Learnable Query Contrast and Spatio-temporal Prediction on Point Cloud Video Pre-training
Keywords:
3D deep learning, point clouds, self-supervised pre-training, contrastive learningAbstract
Point cloud videos capture the time-varying environment and are widely used for dynamic scene understanding. Existing methods develop effective networks for point cloud videos but do not fully utilize the prior information uncovered during pre-training. Furthermore, relying on a single supervised task with a large amount of manually labeled data may be insufficient to capture the foundational structures in point cloud videos. In this paper, we propose a pre-training framework Query-CP to learn the representations of point cloud videos through multiple self-supervised pretext tasks. First, tokenlevel contrast is developed to predict future features under the guidance of historical information. Using a position-guided autoregressor with learnable queries, the predictions are directly contrasted with corresponding targets in the high-level feature space to capture fine-grained semantics. Second, performing only contrastive learning fails to fully explore the complementary structures and dynamics information. To alleviate this, a decoupled spatio-temporal prediction task is designed, where we use a spatial branch to predict low-level features and a temporal branch to predict timestamps of the target sequence explicitly. By combining the above self-supervised tasks, multi-level information is captured during the pre-training stage. Finally, the encoder is fine-tuned and evaluated for action recognition and dynamic semantic segmentation on three datasets. The results demonstrate the effectiveness of our Query-CP. Especially, compared with the state-of-the-art methods, the fine-tuning accuracy on action recognition improves by 3.23% for 24-frame point cloud videos, and the mean accuracy increases by 4.21%.
Downloads
References
Q. Hu, B. Yang, L. Xie, S. Rosa, Y. Guo, Z. Wang, N. Trigoni, and A. Markham, “RandLA-Net: Efficient semantic segmentation of large-scale point clouds,” in Proceedings of the IEEE/CVF conference on computer vision and pattern recognition, 2020, pp. 11 108–11 117, doi:10.1109/CVPR42600.2020.01112.

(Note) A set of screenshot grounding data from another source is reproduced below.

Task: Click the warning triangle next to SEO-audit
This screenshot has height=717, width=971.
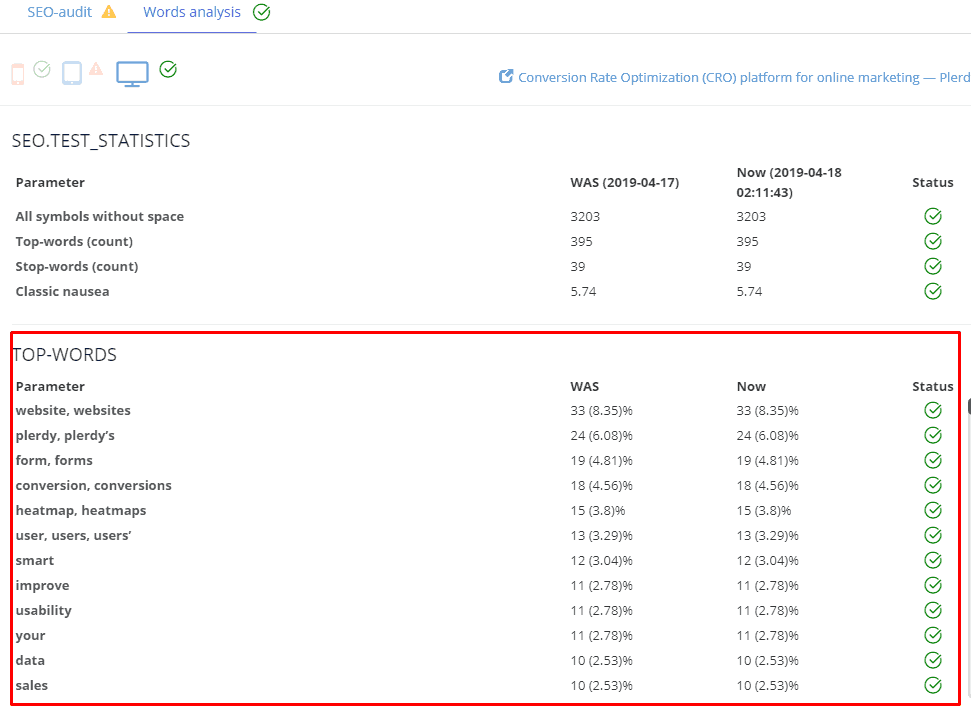Action: [x=109, y=12]
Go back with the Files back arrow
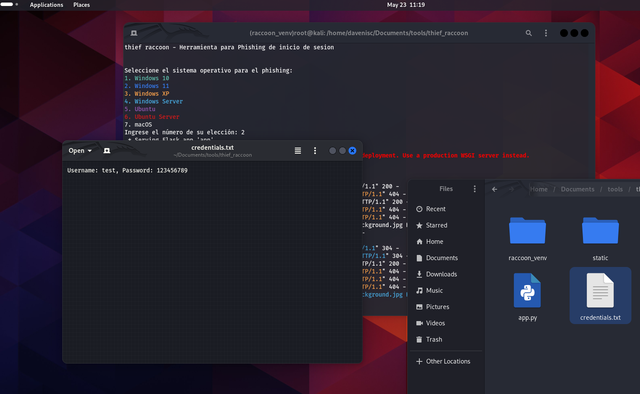Screen dimensions: 640x394 coord(495,189)
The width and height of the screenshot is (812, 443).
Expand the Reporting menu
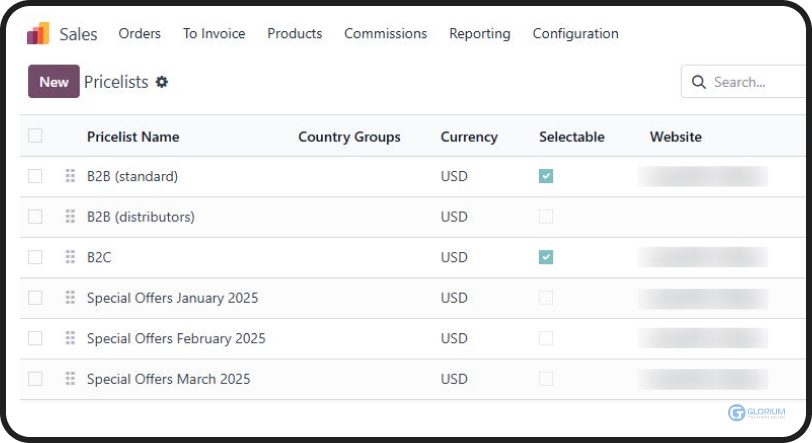point(479,33)
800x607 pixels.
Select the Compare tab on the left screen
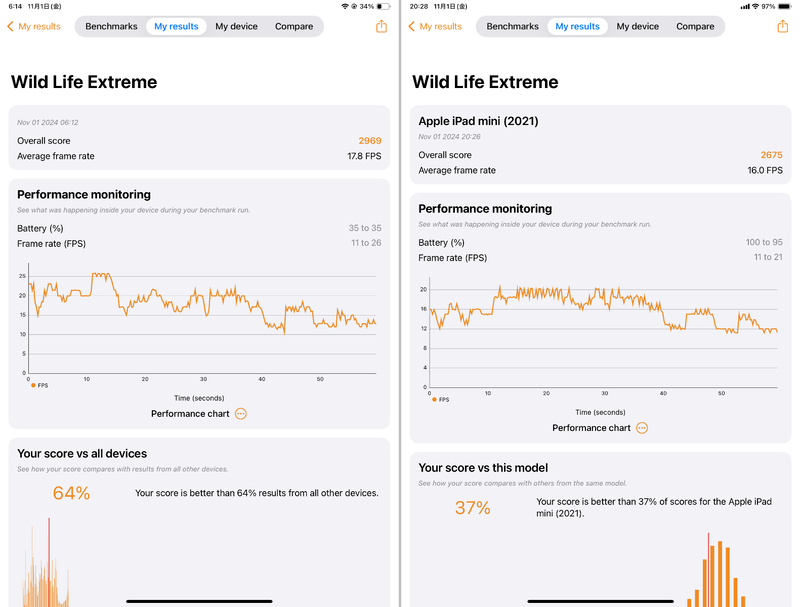[294, 27]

Y. Guo, H. Wang, Q. Hu, H. Liu, L. Liu, and M. Bennamoun, “Deep learning for 3D point clouds: A survey,” IEEE Transactions on Pattern Analysis and Machine Intelligence, vol. 43, no. 12, pp. 4338–4364, 2020, doi:10.1109/TPAMI.2020.3005434.
H. Fan, X. Yu, Y. Ding, Y. Yang, and M. Kankanhalli, “PSTNet: Point spatio-temporal convolution on point cloud sequences,” arXiv preprint arXiv:2205.13713, 2022, doi:10.48550/arXiv.2205.13713.
H. Fan, X. Yu, Y. Yang, and M. Kankanhalli, “Deep hierarchical representation of point cloud videos via spatio-temporal decomposition,” IEEE Transactions on Pattern Analysis and Machine Intelligence, vol. 44, no. 12, pp. 9918–9930, 2021, doi:10.1109/TPAMI.2021.3135117.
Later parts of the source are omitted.